The fire created a huge amount of smoke that filled the hallways. Salt Lake fire spokesman Scott Freitag said residents on the second and third floors did the right thing by going onto their balconies to wait to be rescued and not trying to escape through the hallway.
"There was so much smoke in the hallways, had someone actually gone there rather than waiting to be recused, they would have quickly been overcome by smoke or even died," he said.
The fire broke out about 2:40 a.m. It started after a tenant fell asleep on a recliner while smoking, Frietag said. Investigators believed the man either dropped his cigarette on the carpet or knocked over an ash tray where the embers smoldered.
"The fire traveled along the carpet and into the kitchen," Freitag said, adding that the blaze really took off when it reached the kitchen.
Some tenants of the 42-unit building were awakened by smoke detectors. Others were woken by other residents banging on their doors.
Hilary Hakala tried desperately to wake the man inside the burning apartment.
"Everyone starts leaving and panicking and calling 911," she said, "and then his door opens and there is flames shooting out of it."
In addition to the tenants, Freitag said several dogs, cats, birds and turtles were rescued.
It was very fortunate that no one was injured, he said.

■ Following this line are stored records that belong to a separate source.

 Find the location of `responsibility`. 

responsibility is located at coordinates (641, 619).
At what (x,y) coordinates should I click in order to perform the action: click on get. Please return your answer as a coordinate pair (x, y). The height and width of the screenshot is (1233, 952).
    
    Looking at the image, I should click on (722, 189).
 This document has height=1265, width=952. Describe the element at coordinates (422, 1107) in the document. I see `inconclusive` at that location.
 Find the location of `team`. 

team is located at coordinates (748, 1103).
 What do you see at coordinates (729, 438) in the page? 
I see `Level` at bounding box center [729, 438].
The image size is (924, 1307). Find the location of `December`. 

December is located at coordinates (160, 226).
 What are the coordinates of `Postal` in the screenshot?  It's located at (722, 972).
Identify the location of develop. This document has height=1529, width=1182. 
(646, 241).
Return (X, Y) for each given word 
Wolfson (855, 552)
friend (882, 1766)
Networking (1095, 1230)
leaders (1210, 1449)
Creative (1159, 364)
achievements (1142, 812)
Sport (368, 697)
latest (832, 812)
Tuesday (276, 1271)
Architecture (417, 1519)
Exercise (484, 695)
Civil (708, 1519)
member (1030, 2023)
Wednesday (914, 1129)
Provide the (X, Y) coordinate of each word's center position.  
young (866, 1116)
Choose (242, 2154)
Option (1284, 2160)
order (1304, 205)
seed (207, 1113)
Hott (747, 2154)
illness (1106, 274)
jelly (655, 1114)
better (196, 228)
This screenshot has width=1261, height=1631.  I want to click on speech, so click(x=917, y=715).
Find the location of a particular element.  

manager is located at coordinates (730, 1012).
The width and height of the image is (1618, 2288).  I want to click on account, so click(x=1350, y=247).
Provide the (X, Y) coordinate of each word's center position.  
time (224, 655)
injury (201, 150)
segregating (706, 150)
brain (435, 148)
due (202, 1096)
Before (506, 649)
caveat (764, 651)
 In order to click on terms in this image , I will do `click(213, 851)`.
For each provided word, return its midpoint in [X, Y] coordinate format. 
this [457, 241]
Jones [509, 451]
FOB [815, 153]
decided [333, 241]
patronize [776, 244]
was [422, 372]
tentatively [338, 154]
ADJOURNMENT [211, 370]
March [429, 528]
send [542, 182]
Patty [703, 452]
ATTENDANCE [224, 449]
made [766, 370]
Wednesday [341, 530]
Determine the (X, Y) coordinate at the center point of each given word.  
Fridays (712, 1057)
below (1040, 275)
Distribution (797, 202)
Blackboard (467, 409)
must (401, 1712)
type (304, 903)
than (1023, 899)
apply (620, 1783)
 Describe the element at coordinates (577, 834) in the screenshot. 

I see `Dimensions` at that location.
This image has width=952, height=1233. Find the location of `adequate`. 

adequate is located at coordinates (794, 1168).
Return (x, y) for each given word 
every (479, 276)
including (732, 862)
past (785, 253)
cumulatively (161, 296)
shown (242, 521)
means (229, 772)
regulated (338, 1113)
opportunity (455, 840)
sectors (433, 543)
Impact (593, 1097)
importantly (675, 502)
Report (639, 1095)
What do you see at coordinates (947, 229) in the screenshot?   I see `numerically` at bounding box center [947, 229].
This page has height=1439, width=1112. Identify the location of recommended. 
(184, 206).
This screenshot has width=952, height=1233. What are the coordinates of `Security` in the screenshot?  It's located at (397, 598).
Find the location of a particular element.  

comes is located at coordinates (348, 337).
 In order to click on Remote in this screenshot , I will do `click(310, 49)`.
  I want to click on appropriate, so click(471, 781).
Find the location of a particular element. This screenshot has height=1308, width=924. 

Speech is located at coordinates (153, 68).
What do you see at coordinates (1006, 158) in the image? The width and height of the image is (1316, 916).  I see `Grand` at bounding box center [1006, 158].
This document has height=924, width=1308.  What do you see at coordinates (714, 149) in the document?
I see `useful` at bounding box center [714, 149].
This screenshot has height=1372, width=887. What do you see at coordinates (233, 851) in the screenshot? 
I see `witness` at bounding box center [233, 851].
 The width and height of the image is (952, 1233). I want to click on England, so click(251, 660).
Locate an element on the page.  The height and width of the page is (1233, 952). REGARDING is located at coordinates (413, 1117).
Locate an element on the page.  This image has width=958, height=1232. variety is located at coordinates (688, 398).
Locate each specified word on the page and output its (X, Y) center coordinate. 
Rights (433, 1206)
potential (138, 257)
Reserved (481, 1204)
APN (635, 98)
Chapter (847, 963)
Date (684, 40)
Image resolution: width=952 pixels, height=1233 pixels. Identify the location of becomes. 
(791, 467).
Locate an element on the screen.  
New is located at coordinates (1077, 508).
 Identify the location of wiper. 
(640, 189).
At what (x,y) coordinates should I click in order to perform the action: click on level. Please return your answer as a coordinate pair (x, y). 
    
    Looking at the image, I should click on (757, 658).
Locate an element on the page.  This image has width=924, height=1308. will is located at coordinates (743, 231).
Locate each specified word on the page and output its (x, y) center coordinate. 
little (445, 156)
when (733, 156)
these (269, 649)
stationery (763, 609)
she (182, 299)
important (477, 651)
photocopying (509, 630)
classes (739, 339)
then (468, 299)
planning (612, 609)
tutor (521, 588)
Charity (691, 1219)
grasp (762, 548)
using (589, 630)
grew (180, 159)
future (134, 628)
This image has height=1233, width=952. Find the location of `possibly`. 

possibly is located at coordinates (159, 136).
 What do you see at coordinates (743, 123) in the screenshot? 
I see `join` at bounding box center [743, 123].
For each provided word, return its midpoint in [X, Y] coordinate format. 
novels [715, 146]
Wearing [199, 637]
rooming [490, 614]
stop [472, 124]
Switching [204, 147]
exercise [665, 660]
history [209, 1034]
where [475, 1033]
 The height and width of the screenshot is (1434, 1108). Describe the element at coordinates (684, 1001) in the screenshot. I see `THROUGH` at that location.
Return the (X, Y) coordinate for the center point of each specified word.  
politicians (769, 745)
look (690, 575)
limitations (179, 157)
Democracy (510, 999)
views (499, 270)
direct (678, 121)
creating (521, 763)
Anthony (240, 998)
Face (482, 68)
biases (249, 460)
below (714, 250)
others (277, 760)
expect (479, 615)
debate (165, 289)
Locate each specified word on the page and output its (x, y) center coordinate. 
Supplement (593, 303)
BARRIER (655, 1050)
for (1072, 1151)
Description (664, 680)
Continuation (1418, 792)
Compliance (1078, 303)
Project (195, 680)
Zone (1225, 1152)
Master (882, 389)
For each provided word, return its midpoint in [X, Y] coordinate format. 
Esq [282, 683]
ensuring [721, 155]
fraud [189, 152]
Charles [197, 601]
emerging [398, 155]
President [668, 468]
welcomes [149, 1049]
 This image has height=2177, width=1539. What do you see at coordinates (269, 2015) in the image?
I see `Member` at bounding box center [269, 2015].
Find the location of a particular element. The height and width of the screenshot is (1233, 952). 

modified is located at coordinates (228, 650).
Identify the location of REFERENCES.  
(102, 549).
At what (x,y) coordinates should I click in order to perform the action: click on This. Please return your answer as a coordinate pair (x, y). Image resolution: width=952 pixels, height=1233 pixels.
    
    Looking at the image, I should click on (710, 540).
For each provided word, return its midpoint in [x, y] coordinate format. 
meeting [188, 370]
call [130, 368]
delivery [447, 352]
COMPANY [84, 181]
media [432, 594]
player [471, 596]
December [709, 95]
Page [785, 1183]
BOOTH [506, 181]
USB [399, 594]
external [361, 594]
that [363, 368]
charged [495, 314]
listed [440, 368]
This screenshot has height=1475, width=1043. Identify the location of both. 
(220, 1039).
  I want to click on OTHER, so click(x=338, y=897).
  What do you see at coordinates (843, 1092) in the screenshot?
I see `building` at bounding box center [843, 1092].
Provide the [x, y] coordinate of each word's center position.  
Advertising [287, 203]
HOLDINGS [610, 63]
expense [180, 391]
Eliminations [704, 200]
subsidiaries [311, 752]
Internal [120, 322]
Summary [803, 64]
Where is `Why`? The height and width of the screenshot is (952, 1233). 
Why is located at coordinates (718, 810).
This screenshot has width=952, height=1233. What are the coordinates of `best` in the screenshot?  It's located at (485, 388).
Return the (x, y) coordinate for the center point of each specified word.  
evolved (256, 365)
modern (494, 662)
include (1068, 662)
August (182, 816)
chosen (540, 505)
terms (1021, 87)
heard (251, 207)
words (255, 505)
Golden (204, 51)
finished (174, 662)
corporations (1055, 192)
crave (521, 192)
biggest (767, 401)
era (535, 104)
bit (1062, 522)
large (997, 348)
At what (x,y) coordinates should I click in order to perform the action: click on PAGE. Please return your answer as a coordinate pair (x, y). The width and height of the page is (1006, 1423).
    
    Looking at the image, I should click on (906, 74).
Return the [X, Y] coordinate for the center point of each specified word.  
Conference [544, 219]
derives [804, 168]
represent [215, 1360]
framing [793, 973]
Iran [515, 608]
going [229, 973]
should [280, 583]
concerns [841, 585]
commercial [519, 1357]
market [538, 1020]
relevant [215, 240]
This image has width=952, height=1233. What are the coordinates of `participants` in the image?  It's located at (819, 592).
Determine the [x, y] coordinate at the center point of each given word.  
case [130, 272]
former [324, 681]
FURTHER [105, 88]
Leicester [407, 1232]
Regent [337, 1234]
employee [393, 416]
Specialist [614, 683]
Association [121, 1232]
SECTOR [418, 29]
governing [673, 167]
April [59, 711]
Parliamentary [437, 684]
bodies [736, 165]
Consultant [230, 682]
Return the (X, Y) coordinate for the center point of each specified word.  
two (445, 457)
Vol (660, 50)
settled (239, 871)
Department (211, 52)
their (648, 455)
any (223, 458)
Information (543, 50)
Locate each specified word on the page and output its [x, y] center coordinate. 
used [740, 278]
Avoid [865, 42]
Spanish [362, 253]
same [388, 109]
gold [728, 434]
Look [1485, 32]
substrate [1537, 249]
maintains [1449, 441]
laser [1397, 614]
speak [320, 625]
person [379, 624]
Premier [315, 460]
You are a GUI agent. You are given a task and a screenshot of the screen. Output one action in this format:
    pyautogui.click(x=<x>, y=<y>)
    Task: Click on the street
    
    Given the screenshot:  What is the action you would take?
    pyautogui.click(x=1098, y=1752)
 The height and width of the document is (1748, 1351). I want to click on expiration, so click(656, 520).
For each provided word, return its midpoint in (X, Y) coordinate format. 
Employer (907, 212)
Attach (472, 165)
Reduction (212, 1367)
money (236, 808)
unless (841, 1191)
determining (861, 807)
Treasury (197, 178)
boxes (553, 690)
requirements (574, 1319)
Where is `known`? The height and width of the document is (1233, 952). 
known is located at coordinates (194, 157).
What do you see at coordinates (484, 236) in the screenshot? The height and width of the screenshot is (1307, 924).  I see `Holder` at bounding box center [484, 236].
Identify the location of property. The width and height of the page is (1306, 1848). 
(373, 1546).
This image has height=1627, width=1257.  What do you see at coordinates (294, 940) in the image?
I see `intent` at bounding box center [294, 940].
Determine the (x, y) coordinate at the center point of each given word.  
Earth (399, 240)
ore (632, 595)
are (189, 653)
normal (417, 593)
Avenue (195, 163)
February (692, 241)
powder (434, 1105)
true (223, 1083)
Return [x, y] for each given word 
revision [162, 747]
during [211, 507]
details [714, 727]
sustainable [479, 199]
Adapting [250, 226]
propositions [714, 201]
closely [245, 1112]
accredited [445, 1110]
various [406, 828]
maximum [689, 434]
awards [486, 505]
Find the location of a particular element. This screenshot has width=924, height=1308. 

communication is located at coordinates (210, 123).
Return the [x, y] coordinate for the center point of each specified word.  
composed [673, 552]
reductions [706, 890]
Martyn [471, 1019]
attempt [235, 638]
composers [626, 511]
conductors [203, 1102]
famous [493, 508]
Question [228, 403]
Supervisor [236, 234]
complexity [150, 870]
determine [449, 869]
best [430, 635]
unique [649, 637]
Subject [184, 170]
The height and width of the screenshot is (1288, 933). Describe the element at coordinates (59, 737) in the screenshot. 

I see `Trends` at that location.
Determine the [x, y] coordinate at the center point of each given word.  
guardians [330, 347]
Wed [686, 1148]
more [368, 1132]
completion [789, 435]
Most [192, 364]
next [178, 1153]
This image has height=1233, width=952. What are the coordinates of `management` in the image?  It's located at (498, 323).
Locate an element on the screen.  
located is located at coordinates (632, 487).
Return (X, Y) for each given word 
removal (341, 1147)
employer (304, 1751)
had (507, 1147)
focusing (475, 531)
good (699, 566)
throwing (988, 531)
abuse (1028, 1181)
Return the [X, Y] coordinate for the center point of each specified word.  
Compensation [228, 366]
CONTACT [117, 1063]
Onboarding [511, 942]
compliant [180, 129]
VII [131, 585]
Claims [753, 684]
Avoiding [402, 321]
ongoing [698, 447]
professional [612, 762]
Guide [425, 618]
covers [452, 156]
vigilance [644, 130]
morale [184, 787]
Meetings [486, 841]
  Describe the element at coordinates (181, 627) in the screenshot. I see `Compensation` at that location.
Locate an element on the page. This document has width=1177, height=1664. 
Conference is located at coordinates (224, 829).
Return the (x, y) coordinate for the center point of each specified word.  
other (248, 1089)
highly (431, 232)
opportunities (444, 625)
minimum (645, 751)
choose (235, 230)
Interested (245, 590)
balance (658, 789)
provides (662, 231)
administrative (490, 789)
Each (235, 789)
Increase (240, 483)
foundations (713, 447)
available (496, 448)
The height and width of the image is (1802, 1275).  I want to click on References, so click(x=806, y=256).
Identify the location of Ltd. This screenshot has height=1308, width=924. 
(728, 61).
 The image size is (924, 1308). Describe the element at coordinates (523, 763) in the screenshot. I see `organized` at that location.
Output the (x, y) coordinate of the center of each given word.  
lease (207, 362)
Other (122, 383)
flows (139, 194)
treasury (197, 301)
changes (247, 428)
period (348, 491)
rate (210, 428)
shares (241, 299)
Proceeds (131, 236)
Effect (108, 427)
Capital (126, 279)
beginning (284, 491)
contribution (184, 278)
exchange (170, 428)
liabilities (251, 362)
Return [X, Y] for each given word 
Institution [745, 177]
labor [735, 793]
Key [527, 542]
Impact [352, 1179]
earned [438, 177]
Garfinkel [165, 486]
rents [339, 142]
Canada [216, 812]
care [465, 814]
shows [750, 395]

Crews only needed about 10 minutes to knock the fire down, about the same amount of time it took to complete all the ladder rescues, he said.
"Everything worked the way it was supposed to, and I think that prevented any injures or deaths to tenants or firefighters," he said.
The apartment where the fire started suffered heavy fire damage. Fifteen others suffered smoke or water damage, Freitag said. Total damage estimated was $150,000.
The Greater Salt Lake chapter of the American Road Cross opened a shelter at a nearby LDS meetinghouse, 1148 W. 500 North. The Red Cross provided food and shelter to about 90 adults and 30 children.
Freitag estimated about half of those tenants would be back in their apartments by Thursday night. The other half would probably be out of their homes a few days.